What the task requires: Count the lines in the entries below that contain the string "header", with case counting, and give only the number.

Raw data:

───

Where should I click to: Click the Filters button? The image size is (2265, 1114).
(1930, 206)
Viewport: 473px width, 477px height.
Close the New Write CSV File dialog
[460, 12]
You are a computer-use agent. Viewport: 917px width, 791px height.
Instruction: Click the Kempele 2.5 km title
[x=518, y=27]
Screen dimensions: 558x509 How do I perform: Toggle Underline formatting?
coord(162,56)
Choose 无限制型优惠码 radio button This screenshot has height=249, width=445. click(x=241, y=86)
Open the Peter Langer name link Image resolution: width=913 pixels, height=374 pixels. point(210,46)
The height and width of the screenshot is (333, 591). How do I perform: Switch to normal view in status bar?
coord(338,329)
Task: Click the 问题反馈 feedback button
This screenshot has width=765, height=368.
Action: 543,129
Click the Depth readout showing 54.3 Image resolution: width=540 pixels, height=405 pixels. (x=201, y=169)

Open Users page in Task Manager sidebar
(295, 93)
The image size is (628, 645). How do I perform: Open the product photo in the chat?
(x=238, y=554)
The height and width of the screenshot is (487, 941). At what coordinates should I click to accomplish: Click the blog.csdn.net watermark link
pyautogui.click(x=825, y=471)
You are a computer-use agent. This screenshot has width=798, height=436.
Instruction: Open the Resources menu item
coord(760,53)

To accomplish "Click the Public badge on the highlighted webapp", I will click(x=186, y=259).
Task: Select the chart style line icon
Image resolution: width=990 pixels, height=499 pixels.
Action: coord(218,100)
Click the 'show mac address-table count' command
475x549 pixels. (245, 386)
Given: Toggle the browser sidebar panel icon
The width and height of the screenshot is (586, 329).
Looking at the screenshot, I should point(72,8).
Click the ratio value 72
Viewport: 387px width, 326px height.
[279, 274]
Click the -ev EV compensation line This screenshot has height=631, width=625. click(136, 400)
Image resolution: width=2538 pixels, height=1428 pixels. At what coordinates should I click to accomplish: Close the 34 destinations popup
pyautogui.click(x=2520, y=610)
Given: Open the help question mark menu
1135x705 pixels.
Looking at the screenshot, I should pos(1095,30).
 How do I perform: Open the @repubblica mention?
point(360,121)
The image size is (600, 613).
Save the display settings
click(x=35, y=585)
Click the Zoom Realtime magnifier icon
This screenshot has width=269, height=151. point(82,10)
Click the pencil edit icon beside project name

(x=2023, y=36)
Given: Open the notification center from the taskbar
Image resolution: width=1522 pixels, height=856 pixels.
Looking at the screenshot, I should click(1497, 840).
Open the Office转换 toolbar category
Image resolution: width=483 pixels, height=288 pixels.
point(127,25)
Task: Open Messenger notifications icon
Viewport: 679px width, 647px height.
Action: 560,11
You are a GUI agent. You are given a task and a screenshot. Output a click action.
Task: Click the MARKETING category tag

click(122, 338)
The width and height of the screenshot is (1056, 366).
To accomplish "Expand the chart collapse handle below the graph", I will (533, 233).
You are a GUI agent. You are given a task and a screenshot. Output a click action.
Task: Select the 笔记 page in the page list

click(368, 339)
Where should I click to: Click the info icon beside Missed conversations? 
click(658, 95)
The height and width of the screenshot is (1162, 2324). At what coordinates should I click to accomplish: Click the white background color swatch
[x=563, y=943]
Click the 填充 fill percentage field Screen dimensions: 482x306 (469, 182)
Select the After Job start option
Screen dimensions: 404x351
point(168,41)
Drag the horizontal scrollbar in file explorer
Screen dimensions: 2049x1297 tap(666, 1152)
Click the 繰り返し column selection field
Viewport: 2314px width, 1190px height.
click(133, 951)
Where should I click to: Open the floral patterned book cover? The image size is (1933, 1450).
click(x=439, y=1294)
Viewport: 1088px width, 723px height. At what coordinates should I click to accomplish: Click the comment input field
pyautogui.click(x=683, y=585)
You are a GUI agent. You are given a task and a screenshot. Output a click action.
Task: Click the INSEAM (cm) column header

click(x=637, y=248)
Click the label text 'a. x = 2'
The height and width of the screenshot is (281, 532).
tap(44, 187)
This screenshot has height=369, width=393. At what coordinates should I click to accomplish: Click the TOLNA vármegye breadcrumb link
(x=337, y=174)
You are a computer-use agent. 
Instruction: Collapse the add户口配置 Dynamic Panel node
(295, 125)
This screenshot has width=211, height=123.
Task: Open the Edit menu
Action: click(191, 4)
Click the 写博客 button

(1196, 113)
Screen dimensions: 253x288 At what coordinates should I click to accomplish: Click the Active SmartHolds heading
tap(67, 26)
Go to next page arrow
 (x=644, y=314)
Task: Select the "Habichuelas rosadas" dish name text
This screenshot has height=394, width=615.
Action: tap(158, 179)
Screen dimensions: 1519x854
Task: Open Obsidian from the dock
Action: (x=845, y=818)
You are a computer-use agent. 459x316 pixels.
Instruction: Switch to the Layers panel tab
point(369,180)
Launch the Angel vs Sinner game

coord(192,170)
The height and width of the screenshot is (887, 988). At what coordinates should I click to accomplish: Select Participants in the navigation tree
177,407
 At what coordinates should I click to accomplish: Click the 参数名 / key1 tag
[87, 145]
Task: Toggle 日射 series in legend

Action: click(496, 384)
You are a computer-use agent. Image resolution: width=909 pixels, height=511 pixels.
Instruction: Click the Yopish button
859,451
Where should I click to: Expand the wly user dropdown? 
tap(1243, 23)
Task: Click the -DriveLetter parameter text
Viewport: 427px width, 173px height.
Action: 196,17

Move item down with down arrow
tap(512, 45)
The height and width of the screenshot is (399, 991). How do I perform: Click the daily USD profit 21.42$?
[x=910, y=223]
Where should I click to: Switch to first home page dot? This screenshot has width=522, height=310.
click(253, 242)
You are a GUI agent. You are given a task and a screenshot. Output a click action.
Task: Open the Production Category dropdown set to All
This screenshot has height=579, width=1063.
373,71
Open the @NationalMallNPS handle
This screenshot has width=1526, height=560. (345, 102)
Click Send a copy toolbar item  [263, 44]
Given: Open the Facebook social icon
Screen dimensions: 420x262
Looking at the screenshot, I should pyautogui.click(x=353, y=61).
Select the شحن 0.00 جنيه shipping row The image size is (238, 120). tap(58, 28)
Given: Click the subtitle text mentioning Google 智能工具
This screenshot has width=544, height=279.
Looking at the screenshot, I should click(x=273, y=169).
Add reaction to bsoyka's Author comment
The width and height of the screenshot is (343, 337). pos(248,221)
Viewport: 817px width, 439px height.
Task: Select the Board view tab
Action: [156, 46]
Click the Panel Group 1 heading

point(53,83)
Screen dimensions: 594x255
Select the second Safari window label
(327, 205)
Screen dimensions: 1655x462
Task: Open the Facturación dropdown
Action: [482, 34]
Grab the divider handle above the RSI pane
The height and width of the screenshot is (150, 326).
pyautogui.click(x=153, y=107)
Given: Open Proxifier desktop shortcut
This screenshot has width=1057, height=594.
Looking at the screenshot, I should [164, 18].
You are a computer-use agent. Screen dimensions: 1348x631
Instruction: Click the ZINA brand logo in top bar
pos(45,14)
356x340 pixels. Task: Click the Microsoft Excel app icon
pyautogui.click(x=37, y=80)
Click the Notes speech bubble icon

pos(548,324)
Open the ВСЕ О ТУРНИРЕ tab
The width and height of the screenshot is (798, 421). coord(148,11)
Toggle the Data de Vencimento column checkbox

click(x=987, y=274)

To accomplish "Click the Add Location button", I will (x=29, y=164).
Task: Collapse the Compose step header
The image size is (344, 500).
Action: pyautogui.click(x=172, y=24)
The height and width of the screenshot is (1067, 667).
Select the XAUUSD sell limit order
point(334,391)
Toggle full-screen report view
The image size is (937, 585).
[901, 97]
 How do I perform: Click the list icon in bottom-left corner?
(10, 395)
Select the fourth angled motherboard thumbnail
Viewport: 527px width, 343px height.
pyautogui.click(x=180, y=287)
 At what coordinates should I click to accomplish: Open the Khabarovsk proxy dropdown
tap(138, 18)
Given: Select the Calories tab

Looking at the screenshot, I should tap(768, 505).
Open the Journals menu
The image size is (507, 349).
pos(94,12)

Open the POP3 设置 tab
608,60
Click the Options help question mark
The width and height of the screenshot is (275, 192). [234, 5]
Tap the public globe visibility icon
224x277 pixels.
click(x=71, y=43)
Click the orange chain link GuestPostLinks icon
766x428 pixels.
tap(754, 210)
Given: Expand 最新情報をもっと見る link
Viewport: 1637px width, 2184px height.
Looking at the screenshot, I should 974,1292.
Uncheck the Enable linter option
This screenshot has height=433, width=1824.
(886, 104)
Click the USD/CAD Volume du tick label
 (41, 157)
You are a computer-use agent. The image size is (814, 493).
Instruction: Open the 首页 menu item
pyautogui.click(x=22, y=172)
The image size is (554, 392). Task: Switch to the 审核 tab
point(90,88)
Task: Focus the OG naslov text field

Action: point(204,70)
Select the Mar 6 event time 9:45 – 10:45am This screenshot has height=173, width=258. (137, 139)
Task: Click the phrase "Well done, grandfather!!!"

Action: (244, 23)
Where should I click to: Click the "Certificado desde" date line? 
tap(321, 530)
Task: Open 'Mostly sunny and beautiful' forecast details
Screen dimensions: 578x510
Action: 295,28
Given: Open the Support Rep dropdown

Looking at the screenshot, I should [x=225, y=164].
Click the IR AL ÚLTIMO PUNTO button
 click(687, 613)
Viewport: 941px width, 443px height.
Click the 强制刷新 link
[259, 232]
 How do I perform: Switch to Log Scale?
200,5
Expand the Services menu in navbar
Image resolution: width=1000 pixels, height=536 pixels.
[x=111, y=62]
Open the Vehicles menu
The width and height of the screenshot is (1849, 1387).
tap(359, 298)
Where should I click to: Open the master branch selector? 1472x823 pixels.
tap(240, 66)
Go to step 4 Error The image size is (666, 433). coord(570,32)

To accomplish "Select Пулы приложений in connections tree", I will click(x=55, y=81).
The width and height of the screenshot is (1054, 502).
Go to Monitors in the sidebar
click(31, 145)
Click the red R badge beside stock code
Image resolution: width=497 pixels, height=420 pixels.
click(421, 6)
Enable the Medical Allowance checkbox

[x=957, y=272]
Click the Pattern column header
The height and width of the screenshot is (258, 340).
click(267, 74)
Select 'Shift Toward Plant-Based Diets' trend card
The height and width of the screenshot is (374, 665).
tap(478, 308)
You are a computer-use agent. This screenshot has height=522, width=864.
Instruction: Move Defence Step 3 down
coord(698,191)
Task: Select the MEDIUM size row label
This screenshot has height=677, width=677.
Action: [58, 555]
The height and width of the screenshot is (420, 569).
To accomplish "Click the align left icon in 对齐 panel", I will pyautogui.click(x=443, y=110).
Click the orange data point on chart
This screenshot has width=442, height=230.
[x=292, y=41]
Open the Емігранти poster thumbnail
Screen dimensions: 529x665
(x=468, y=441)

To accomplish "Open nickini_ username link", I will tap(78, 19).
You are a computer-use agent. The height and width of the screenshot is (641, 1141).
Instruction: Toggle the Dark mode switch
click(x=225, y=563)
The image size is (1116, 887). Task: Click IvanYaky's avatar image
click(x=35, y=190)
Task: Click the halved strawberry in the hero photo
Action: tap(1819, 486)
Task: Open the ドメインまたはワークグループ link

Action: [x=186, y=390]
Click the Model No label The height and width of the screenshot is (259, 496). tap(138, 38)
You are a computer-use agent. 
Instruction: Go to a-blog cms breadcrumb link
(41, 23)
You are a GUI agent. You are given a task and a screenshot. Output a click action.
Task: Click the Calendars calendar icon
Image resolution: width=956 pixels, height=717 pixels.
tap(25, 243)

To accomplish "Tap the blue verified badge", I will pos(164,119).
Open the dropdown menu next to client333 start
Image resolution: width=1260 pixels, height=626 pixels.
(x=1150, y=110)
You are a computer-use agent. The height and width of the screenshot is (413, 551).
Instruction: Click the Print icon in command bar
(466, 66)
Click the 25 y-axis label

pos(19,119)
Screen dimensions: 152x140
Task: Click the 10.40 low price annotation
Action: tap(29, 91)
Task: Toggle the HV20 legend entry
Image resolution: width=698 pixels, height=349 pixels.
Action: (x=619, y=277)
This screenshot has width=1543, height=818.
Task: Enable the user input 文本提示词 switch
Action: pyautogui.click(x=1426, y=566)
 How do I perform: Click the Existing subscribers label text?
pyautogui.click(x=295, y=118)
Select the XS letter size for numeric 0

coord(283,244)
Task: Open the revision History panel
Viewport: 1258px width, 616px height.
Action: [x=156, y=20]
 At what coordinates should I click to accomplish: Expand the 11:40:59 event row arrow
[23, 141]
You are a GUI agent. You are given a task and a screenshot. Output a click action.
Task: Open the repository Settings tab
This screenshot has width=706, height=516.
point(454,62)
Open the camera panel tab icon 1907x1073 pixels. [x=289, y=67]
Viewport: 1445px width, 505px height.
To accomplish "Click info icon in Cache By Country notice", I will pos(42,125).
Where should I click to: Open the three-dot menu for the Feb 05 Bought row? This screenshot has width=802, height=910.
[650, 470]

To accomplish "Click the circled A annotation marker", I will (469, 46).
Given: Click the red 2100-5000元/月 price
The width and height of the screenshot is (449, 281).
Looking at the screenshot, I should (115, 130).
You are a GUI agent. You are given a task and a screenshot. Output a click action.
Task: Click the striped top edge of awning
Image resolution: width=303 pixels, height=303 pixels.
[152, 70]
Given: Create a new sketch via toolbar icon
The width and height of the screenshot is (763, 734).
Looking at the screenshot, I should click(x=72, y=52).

───

Output below: 3